CPU’s are definitely tricky. There are so many different kinds of CPU’s and each one of the different models has a bunch of variants. For example, maybe you fell for buying what you thought was a sweet Intel i7 processor only to find out later that the U at the end meant it was a low power chip that wouldn’t actually be that powerful. A lot of these things you can only learn through lots of reading and experience in the field, but some tips that you can follow when looking for PCs. The big rule of thumb with CPU’s is keep it simple!

High clock speed

Generally you’ll always want the fastest clock speed you can get. Unless you’re specifically doing multi-threaded work, you’re almost always better off with fewer cores that are faster instead of getting lots of cores that are slower.

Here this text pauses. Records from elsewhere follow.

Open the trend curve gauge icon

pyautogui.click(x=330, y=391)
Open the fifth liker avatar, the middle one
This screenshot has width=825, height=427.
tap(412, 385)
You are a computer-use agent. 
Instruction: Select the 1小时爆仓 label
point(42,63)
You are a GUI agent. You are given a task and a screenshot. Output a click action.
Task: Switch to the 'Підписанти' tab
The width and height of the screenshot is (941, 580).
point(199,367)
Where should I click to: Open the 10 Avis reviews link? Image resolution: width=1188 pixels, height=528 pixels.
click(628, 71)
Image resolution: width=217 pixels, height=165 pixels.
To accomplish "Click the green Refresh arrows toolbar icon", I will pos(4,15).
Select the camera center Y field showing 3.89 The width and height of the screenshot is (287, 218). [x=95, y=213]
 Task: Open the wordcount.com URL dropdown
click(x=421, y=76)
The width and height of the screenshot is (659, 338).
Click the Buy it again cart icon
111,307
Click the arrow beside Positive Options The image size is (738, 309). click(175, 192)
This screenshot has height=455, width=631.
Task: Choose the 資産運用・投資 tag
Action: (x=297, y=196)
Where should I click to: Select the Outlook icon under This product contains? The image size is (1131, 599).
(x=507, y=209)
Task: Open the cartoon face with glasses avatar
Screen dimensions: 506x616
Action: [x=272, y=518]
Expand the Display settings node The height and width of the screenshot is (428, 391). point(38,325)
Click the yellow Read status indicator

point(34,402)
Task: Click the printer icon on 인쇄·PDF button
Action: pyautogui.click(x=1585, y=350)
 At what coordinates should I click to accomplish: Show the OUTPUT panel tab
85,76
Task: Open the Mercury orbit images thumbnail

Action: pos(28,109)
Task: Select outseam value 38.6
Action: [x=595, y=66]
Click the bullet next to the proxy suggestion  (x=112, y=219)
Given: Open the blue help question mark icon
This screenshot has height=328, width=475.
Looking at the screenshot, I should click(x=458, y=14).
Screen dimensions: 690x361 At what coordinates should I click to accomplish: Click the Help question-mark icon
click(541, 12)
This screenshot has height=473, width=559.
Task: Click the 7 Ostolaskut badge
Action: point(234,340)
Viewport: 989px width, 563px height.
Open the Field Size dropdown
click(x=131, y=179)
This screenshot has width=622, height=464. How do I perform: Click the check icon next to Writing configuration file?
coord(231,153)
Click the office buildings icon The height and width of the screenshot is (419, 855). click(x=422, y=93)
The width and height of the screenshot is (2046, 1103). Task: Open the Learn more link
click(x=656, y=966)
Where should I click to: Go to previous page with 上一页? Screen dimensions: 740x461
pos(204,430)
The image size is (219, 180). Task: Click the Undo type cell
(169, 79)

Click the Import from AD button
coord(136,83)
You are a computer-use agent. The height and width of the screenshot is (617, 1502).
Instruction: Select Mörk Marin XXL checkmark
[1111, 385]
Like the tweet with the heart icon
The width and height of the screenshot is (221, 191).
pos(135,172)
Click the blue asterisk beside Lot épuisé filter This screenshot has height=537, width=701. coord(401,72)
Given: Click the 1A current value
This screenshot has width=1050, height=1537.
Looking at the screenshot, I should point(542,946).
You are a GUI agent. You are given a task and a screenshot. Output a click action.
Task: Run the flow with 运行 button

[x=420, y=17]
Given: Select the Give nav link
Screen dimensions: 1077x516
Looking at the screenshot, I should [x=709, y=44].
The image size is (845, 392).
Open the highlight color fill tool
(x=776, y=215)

Some of the main things in TouchDesigner that are multi-threaded are movie reading of some codes like H264. Outside of that, you should generally assume TouchDesigner is single-threaded. I’m a big fan of getting fast quad core processors. The older i7 Extreme chips were great and getting any nice Intel i7 chip with 3.5-4ghz clock speed will make your life easier.

Not a server

For almost 95% of jobs, there’s no benefit to using a Xeon or equivalent server type processors. They’re generally slower clock speed than their i7 or i9 counterparts and make the rest of your PC build more expensive because then you need a server motherboard, more expensive RAM, etc. Just stick to regular computer parts like the Intel i7 or i9 chips.

Moral?

Keep it simple. Intel i7 or i9 chips are more than enough. Usually you’ll want faster clock speeds instead of more cores. You don’t need Xeon chips and server class gear (not even for permanent installations). Look for sales when you can, CPU’s generally have a good amount of sales and small kits (such as CPU + motherboard combos) that make purchasing them cheaper.That’s it!

GPU

GPUs can also be pretty straightforward except there are a few small catches in terms of specs. A lot of GPU’s are now getting more and more buzzwords thrown into the mix, which can make it even harder to figure out what to buy. Where do you begin?

nVidia

Sorry AMD and AMD fans, just use nVidia. The drivers are much more stable, the cards perform better, TouchDesigner has nVidia CUDA only features, TouchDesigner was built and tested most extensively with nVidia cards…what more can I say. If you were maybe running a Linux graphics server then I might recommend AMD cards, but that’s not what we’re doing. We’re talking about building PC’s and Windows boxes for TouchDesigner installations. In that case, no question in my mind: nVidia.

Quadro

Once you firm up that you’re using nVidia, there’s one more word you will live and die by: Quadro. There are basically zero circumstances where I’ll do a gig on an nVidia Geforce card. Even in the early days of my career, I fought tooth and nail to get Quadro cards on my projects. Sometimes this came at the expense of getting a weaker Quadro card for the same price we would have gotten a super fast Geforce card. If you’re unfamiliar with the terms, Geforce is nVidia’s consumer/gaming line of graphics cards while Quadro is the professional/industrial line. The drivers are rock solid, have a TON of flexibility to helping you during your installation. Most importantly, they GUARANTEE that if you use a Quadro with all the same displays on the same signal paths coming out of the GPU that you won’t have any tearing or stuttering. They even have a professional support line that will make sure you achieve that in the field. I’d rather have a Quadro RTX4000 than a RTX 2080 SUPER. Any day of the week.

Cores and memory

Once you give in to nVidia and Quadro there’s really 2 other specs to look for generally. Those are the CUDA cores and GPU memory. CUDA cores are processing cores, so the more of them, the faster the card. GPU memory is how much memory the GPU has to hold textures in memory. The more GPU memory you have, the more assets you can load in at once and more memory makes your life a lot easier when working on very high resolution content. Unfortunately it’s hard to know how many cores you’ll need, so it only becomes useful as a reference to yourself over time. For example I’ve used the 5000 series of Quadros on almost every gig, so I know how fast they are. When someone doesn’t have the budget for 5000 line, then I can compare the amount of cores on the current 4000 line and determine how much “weaker” it will be than what I’m used to. Similarly, when new GPU’s come out, I can roughly tell how much faster they may or may not be based on the cores. This isn’t 100% technically correct, but it’s a rough estimation you can make.

Moral?

Moral of the story: get an nVidia Quadro card. Whatever the latest series is (right now it’s RTX) and even the series behind it (currently the P series), stay in that zone. Then try your best to stay within the 4000, 5000, and 6000 numbered cards. The higher the number, the better the card. So right now that’s the Quadro RTX 4000, RTX 5000, and RTX 6000. RTX 4000 on a budget, RTX 5000 great choice all around for anything, RTX 6000 if you need some real heavy firepower.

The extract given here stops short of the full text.